When it comes to health, safety and the environment – the Center for Progressive Reform’s core issue areas – executive branch enforcement of the law has become yet another arena to fight and re-fight policy battles presumably settled in Congress. In particular, regulated entities – including companies that pollute or that make potentially dangerous products – have become especially savvy at leveraging their relationships in Washington to weaken and delay regulations necessary to enforcing laws duly enacted by Congress and the President.
In the view of CPR Member Scholars, the federal regulatory system has fallen – or perhaps more accurately, been pushed – into a state of disrepair. Much needed health and safety regulations have been delayed for years, weakened to the point of ineffectiveness, and then sporadically enforced. Federal agencies charged with protecting Americans from various hazards in our food, consumer products, chemicals in commerce, the air and water, and in the workplace have been drastically underfunded, and until recently, their agendas diverted.
Politicians are convinced that Americans hate regulation. In fact, Americans approve of sensible safeguards to protect health, safety, the environment, the economy and more. CPR Member Scholars are firm believers in well-crafted regulations that help protect Americans from a range of hazards. But the attacks on regulation persist.
Most of the legislation signed by Donald Trump in the early days of his administration were repeals of Obama era environmental, health, safety, and consumer rules -- sent his way courtesy of the GOP-controlled Congress and the Congressional Review Act. Read CPR's "CRA by the Numbers."
The consequences of our failed system of regulation are the stuff of national headlines – the BP oil spill in the Gulf of Mexico, the Upper Big Branch mine disaster, the West, Texas, fertilizer plant explosion, as well as poisonous children's jewelry and toys, contaminated cantaloupe and other produce, drugs with fatal side effects, and more. The agencies established to protect Americans from these hazards need to be reinvigorated, and their efforts to protect Americans given higher priority.
The Obama Administration did not create the regulatory mess, but it made little progress fixing it. As the Trump Administration took hold of the regulatory reins, its allies in Congress began working to throw even more hurdles in the path of meaningful regulation.
One source of opposition to sensible safeguards for health, safety and the environment comes from within the Administration itself: the Small Business Administration Office of Advocacy. Established to look out for the interests of small businesses in regulatory and other matters, the Office has morphed into an anti-regulatory beachhead within the federal government, working in concert with special interest lobbyists to delay, water down and defeat sensible safeguards. Moreover, the Advocacy Office often acts on behalf of businesses that no one could accurately describe as "small" -- 1,000-employee chemical plants and 1,500-employee petroleum refineries, for example.

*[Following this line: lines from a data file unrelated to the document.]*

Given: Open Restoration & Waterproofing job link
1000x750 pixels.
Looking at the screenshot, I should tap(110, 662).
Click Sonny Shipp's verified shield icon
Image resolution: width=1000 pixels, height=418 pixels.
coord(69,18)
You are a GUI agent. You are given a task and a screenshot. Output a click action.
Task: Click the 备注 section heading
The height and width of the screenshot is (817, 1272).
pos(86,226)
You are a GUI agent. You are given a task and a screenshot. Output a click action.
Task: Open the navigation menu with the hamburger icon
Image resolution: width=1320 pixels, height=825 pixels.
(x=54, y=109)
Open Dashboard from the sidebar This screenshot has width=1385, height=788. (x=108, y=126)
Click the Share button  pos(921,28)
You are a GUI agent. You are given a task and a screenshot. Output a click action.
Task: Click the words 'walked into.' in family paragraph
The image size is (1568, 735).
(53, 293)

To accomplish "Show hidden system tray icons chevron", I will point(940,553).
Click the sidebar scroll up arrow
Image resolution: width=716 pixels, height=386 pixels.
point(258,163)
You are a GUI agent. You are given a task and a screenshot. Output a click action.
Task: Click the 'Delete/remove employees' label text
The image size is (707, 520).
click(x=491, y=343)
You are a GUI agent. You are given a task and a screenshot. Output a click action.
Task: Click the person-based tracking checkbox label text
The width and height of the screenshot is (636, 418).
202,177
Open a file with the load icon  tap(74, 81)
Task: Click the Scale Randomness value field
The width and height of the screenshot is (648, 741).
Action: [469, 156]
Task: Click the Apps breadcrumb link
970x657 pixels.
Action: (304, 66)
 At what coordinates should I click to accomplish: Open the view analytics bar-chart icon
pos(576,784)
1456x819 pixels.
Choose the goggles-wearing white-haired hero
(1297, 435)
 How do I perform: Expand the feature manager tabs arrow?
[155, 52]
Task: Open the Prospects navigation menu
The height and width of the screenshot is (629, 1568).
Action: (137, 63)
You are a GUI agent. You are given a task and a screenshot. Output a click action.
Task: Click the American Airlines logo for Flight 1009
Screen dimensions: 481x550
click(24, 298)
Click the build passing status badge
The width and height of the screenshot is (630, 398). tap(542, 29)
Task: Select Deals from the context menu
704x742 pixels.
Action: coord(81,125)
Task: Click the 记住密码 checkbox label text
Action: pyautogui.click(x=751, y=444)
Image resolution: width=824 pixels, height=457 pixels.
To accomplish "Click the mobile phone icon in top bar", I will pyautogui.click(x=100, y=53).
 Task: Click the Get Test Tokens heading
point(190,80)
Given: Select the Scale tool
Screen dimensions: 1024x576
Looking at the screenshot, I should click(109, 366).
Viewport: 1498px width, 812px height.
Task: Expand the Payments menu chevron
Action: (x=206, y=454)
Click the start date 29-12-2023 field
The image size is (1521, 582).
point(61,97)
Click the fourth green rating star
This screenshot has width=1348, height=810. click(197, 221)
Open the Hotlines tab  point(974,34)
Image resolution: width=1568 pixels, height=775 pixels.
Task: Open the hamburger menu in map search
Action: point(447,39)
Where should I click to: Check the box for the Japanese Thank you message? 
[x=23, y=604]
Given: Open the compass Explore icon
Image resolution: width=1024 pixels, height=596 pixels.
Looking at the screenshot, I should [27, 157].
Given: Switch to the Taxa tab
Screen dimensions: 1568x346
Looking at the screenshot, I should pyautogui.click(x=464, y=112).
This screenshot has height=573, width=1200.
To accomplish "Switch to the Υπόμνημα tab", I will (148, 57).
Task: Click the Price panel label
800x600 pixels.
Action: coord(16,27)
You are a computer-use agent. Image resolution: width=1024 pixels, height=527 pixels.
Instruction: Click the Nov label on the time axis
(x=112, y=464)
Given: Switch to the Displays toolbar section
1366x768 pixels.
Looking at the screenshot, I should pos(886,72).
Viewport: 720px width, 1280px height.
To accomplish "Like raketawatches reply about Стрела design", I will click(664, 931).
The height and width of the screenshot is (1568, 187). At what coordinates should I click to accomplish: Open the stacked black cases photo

The Office exercises…authority by superintending agency compliance with an expanding universe of analytical and procedural requirements—imposed by a steady stream of statutes and executive orders issued during the past three decades—that purportedly seek to ensure that agencies account for small business interests in their regulatory decision-making. Controversial rules can quickly become mired in this procedural muck, and an agency’s failure to carry out every last required analysis with sufficient detail and documentation can spell doom for even the most important safeguards. This system provides the Office of Advocacy with a powerful lever for slowing down rules or dictating their substance.